In the creation of Our Darkest Night, I studiously avoided any alterations to the historical record. I also decided against featuring any known historical figures among my central characters. To fictionalize the story of Piera Sonnino, for instance, whose memoir This Has Happened was so central to my understanding of the Shoah in Italy, was unthinkable. In so doing I would be subduing her truth into my fiction. I would be silencing her voice.
Instead I searched for spaces within the historical record where my characters might plausibly reside. To employ but one example: there really was a deportation train that left the detention camp in Bolzano, Italy on October 24, 1944, and arrived at Birkenau after an indescribably harrowing four-day journey. Rather than remove any single voice from the historical record, and subsume that person’s truth into my story, I decided to add Nina’s voice to the chorus of women on the train. In so doing, I sincerely hope that I have helped to amplify the voices of those who were forced to undergo that journey, as well as the millions more whose lives were cut short by the horrors of the Holocaust.

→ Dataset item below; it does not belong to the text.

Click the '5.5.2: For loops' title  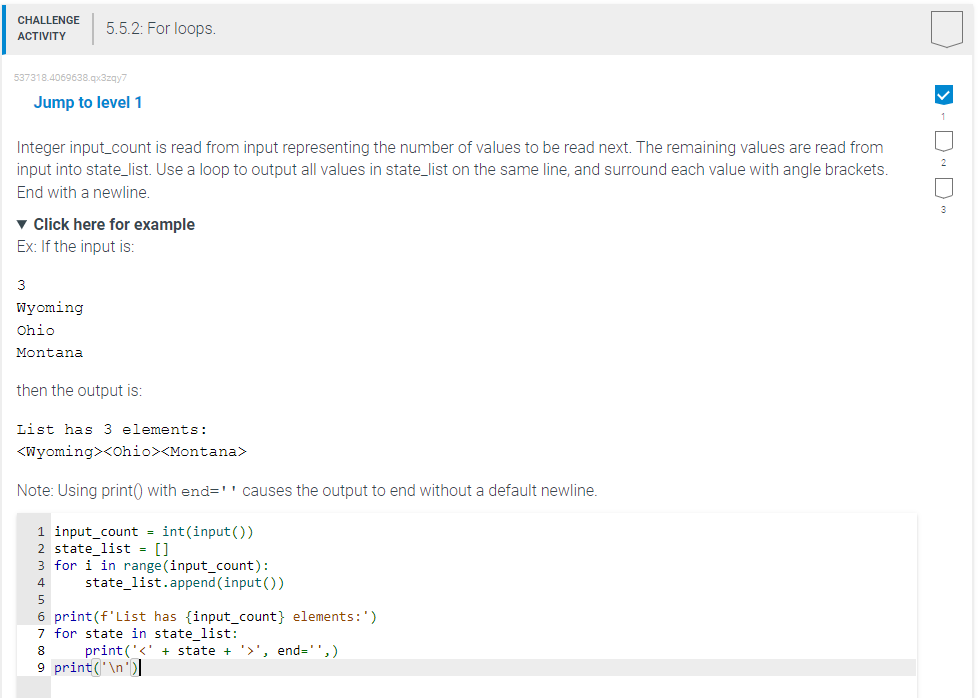click(161, 28)
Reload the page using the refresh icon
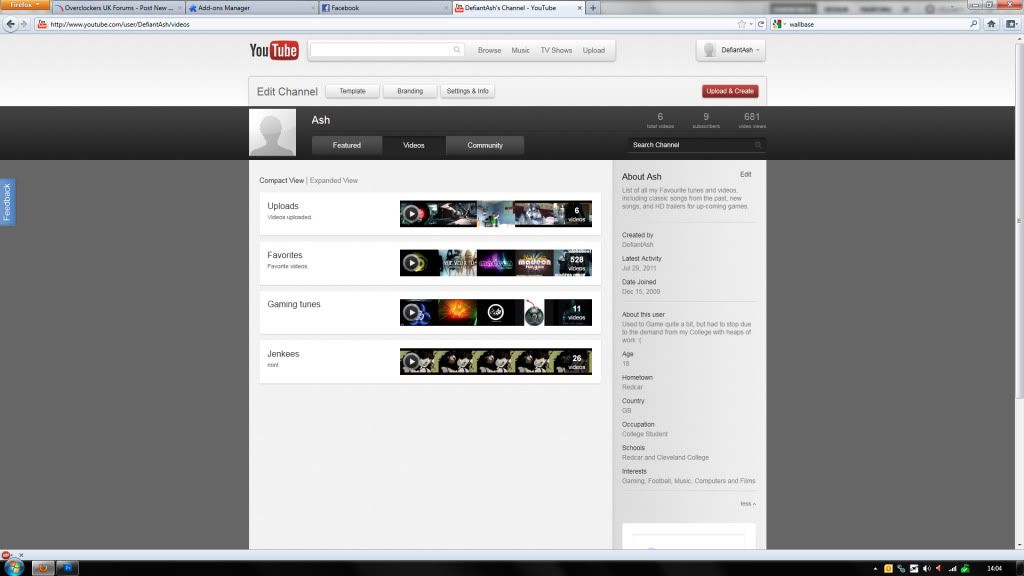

I was inspired to adopt this approach by Susanne C. Knittel’s The Historical Uncanny: Disability, Ethnicity, and the Politics of Holocaust Memory, in which she describes the act of “vicarious witnessing.” Such an approach, she explains, “does not entail an act of speaking for and thus appropriating the memory and story of someone else but rather an attempt to bridge the silence through narrative means.”
Millions were silenced by the Holocaust. More than seventy-five years on, the inexorable passage of time is silencing the last of its survivors and its witnesses. Each year there are fewer among us who can bear direct witness to the horrors they endured; soon they will all be gone. And that is where vicarious witnesses, among them writers and historians like me, can attempt to defeat the silence. With my creation of Nina, her family, her struggles, and her triumphs, I am trying to make a difference. I am trying to act as a vicarious witness so these stories are not lost.
Antonina Mazin is a construct of my imagination, but her story was inspired by those of real people who lived, suffered, and died; people who loved and were loved; people whose lives have ended, but whose existence mattered. Their sacred memory must not be allowed to fade.